AUFGABE 1:
Entnehmen Sie dem Seitenauszug die Passage zwischen "Und wie steht" und "im Bundestag geworden.", beide Stellen eingeschlossen.
AUFGABE 2:
Bis wohin geht das ZDF laut dem Seitenauszug jetzt ins Land hinein?

SEITENAUSZUG:
________
Und wie steht es mit der Rolle der Medien selbst beim Aufstieg der AfD? Dazu war Frey von seinem eigenen Sender geladen und verteidigte erwartungsgemäß das Fernsehen gegen Vorwürfe der Voreingenommenheit. Zwar räumte er Fehler ein. Das lief allerdings eher suboptimal. "Wir haben vielleicht zu wenig in die Milieus hineingeguckt, die sich verängstigt fühlen", sagte der ZDF-Chefredakteur. "Wir waren zu wenig in den Problemvierteln in Deutschland unterwegs“, ob das "im Dortmunder Norden ist oder irgendwo in Ostdeutschland". Jetzt aber gehe das ZDF überall hinein ins Land - "bis nach Görlitz". „Problemviertel“? "Milieus"? Mit dieser Wählerschaft ist die AfD sicherlich nicht zur drittstärksten Kraft im Bundestag geworden.
________
Gespeicherte Einträge:

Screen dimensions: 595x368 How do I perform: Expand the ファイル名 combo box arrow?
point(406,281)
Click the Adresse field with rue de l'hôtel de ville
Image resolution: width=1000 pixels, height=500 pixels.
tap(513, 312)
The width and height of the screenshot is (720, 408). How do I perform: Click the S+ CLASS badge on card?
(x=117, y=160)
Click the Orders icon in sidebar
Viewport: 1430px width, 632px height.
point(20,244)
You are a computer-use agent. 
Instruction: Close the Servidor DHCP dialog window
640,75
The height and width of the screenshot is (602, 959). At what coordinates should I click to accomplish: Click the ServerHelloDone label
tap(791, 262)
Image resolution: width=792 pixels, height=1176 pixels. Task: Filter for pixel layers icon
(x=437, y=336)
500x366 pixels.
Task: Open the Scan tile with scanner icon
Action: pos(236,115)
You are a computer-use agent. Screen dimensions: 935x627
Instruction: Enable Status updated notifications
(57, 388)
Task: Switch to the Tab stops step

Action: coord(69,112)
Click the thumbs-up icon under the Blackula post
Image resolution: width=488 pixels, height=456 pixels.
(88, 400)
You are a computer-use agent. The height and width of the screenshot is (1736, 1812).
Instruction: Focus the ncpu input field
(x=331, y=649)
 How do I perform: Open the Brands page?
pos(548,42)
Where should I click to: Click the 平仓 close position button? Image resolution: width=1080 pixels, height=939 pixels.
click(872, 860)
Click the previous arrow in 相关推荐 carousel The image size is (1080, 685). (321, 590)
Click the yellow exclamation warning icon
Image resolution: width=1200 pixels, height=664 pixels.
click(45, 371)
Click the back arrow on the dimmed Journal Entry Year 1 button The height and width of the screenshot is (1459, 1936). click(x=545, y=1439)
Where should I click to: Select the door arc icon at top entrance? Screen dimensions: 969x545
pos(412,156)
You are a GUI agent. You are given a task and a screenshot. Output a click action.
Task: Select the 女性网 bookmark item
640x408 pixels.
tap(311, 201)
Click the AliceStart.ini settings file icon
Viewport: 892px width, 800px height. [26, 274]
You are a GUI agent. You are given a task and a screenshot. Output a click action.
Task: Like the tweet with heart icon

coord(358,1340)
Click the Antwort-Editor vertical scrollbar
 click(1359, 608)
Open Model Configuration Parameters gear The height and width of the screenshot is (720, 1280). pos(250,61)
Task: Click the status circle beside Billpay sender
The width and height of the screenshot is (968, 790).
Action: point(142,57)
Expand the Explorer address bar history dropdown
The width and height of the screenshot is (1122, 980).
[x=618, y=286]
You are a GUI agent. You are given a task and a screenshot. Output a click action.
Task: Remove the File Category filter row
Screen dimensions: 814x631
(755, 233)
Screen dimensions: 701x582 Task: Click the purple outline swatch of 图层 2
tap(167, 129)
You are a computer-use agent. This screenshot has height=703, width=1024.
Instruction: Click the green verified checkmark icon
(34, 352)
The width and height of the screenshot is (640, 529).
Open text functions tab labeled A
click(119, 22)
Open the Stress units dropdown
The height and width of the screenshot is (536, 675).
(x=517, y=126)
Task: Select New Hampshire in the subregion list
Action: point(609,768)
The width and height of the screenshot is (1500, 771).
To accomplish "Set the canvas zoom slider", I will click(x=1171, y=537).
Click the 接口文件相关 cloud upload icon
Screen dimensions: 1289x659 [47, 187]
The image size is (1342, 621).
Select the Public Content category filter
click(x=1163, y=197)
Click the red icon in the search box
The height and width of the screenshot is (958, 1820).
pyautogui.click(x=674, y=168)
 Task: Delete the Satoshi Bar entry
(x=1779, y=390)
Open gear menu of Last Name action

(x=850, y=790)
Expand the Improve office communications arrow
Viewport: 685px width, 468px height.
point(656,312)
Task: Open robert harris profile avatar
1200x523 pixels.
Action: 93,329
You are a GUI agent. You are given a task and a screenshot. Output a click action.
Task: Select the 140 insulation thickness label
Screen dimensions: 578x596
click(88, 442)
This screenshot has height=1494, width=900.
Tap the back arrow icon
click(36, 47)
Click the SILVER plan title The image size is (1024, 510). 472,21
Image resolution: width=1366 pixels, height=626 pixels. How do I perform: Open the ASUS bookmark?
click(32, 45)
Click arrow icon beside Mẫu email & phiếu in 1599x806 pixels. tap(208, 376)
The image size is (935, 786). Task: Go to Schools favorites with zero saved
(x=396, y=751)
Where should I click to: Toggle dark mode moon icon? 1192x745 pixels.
________
ANTWORTBEREICH 1:
Und wie steht es mit der Rolle der Medien selbst beim Aufstieg der AfD? Dazu war Frey von seinem eigenen Sender geladen und verteidigte erwartungsgemäß das Fernsehen gegen Vorwürfe der Voreingenommenheit. Zwar räumte er Fehler ein. Das lief allerdings eher suboptimal. "Wir haben vielleicht zu wenig in die Milieus hineingeguckt, die sich verängstigt fühlen", sagte der ZDF-Chefredakteur. "Wir waren zu wenig in den Problemvierteln in Deutschland unterwegs“, ob das "im Dortmunder Norden ist oder irgendwo in Ostdeutschland". Jetzt aber gehe das ZDF überall hinein ins Land - "bis nach Görlitz". „Problemviertel“? "Milieus"? Mit dieser Wählerschaft ist die AfD sicherlich nicht zur drittstärksten Kraft im Bundestag geworden.

ANTWORTBEREICH 2:
Das ZDF geht jetzt überall ins Land hinein, bis nach Görlitz.